The project, known as the Firearm Safety Among Children and Teens Consortium (FACTS) is led by professor of emergency medicine and director of the Injury Prevention Center Rebecca Cunningham, professor of public health Marc Zimmerman, and assistant professor of emergency medicine Patrick Carter. In November 2018, FACTS launched a new website with data, research, videos, courses, fact sheets and other resources on firearm injury prevention, less than a week after the National Rifle Association prompted controversy by tweeting that doctors should “stay in their lane.”
In response to those who argue academics and doctors should not be involved, Cunningham believes gun violence is a public health problem, one that should be addressed with injury prevention science and increased funding for research.
“The amount of money we have for firearm research still pales in comparison to the amount of funding for cancer, which actually kills less children,” Cunningham said. “Firearms are the second-leading cause of death among children and adolescents in the United States. In the same way that having less car crashes is not political, or less opioid overdoses is not political, having less firearm injuries and deaths is not political.”
The five-year project is funded by a $4.9 million grant from the Eunice Kennedy Shriver National Institute of Child Health and Human Development (NICHD), the largest NIH grant for firearm research in 20 years. It has a number of goals, such as developing a research agenda through identifying research questions and priorities, conducting pilot studies to establish groundwork and best practices and creating an online data repository of existing research. These initiatives, according to Cunningham, aim to develop resources in a field that has been largely neglected in the past.
“Firearm prevention is in its infancy. It’s been very much suppressed,” Cunningham said. “FACTS is set up to jumpstart research on firearm violence that has been mostly absent for the past couple of decades.
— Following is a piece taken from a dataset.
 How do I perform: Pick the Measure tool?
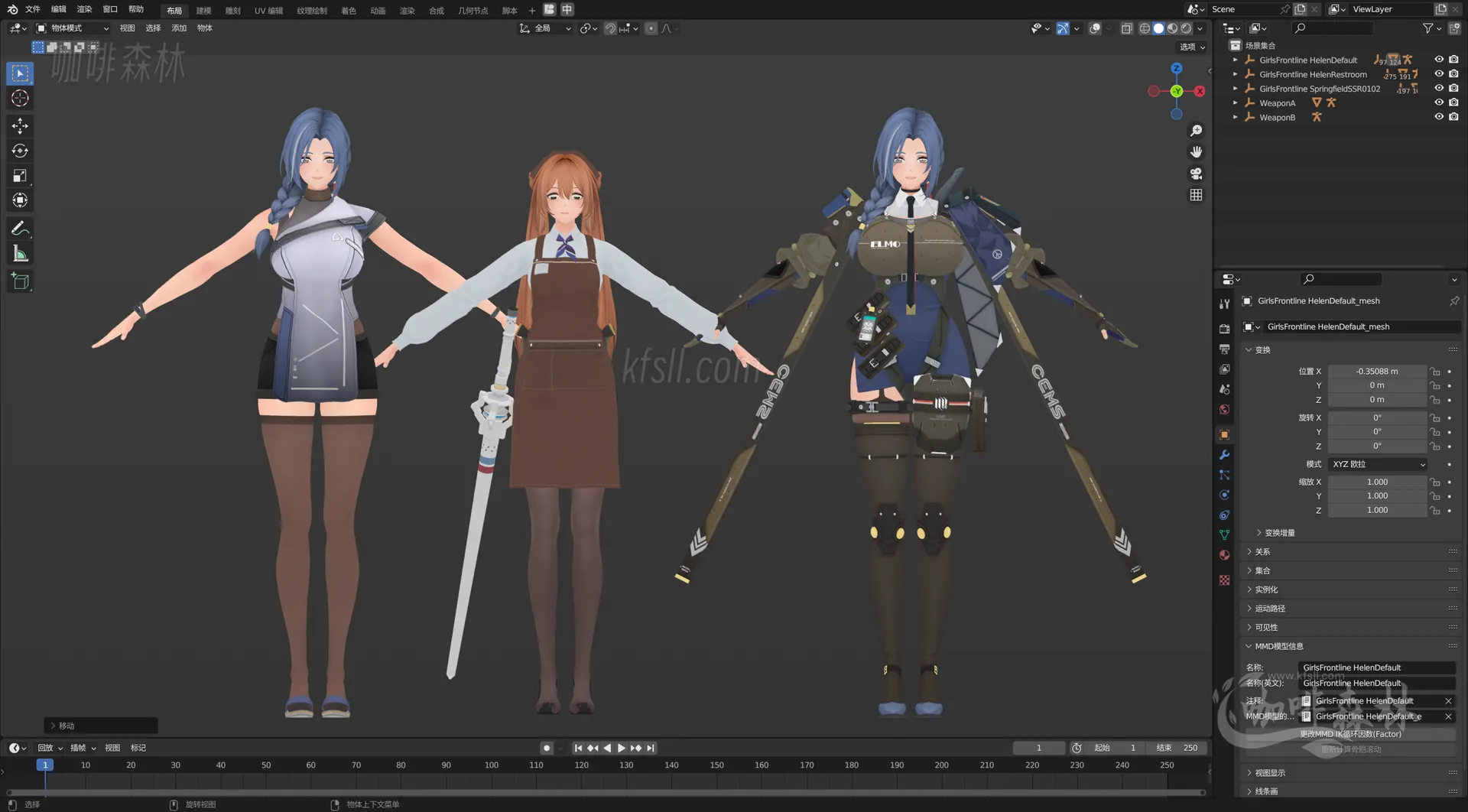[x=19, y=252]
At the end of five years, we will have helped to create a field that is much more active and a group of researchers that are much more knowledgeable.”
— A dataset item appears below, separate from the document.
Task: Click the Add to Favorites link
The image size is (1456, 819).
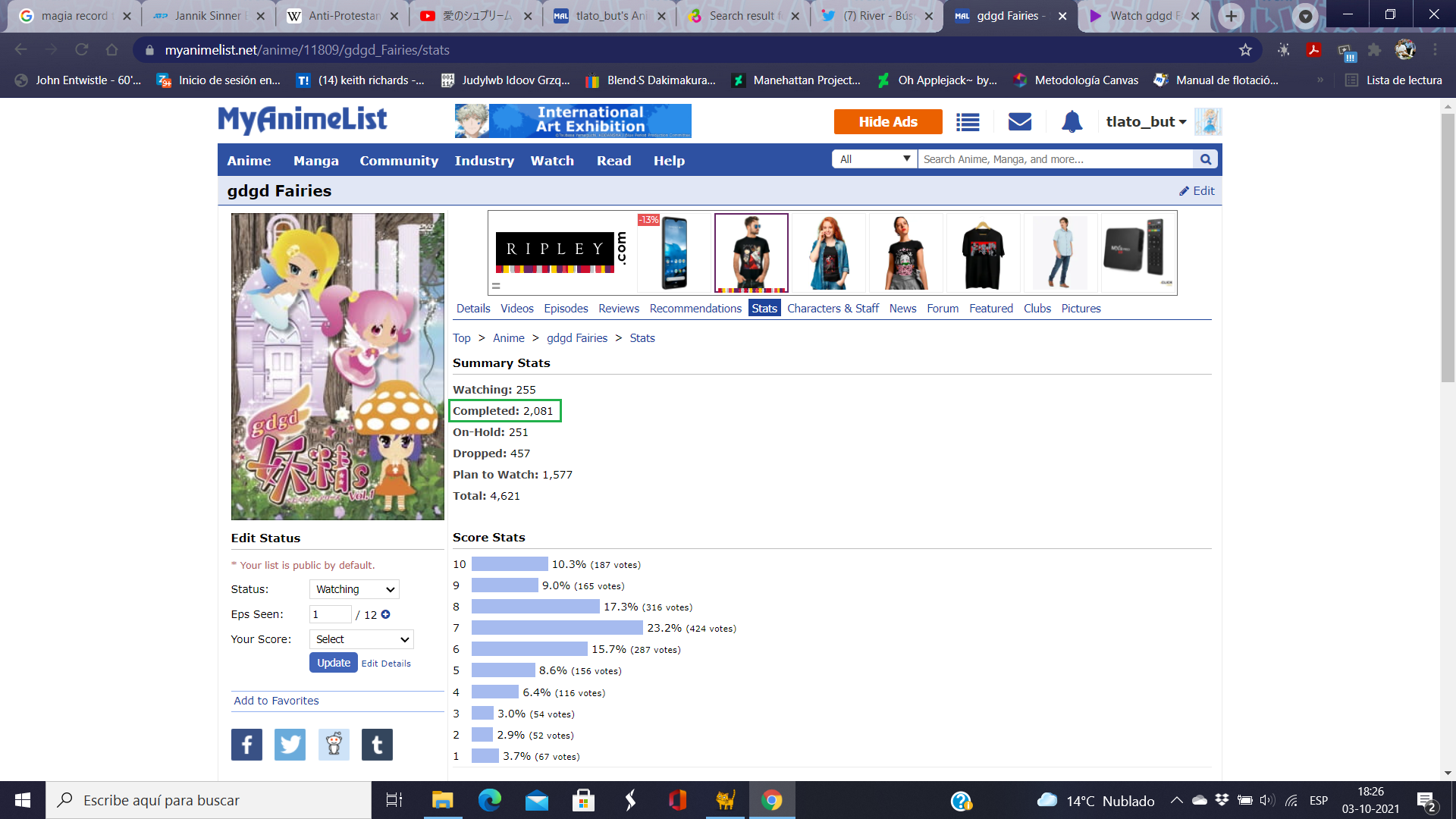Action: tap(276, 701)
Cunningham believes preventing firearm injury includes studying topics such as safe storage of guns and how to work with families with high-risk teenagers, without taking away guns. In addition, given that 2018 was the worst year for gun violence in schools on record, Cunningham expressed the need for further inquiry into whether existing safety measures in schools are effective.
For Cunningham, working as a doctor in the emergency department only further highlights the need to focus on firearm injury prevention.
“One of the things that’s specific about taking care of patients who have been injured by a gun is the lethality of the bullet is such that there’s not as much you can do after the event,” Cunningham said. “We take care of people who have had horrific injuries, but I want to do work so we not have them in the ER in the first place.”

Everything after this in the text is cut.